_Records provided_

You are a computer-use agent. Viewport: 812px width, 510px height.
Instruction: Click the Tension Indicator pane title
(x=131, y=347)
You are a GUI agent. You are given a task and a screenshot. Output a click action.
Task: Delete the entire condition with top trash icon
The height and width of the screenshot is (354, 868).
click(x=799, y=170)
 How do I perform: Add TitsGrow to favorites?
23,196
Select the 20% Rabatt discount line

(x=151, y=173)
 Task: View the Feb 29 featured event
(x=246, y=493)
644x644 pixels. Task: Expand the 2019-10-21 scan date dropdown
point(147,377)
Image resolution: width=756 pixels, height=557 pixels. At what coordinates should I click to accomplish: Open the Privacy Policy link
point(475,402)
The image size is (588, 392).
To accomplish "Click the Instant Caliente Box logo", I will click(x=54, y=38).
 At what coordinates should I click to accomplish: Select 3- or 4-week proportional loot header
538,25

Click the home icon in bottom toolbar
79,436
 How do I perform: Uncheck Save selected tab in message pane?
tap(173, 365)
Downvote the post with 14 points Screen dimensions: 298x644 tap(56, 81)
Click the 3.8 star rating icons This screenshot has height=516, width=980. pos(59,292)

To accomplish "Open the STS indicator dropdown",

_Task prompt_
Whenever a line above has the word "with" in it, copy that line.

_Solution below_
Task: Delete the entire condition with top trash icon
Downvote the post with 14 points Screen dimensions: 298x644 tap(56, 81)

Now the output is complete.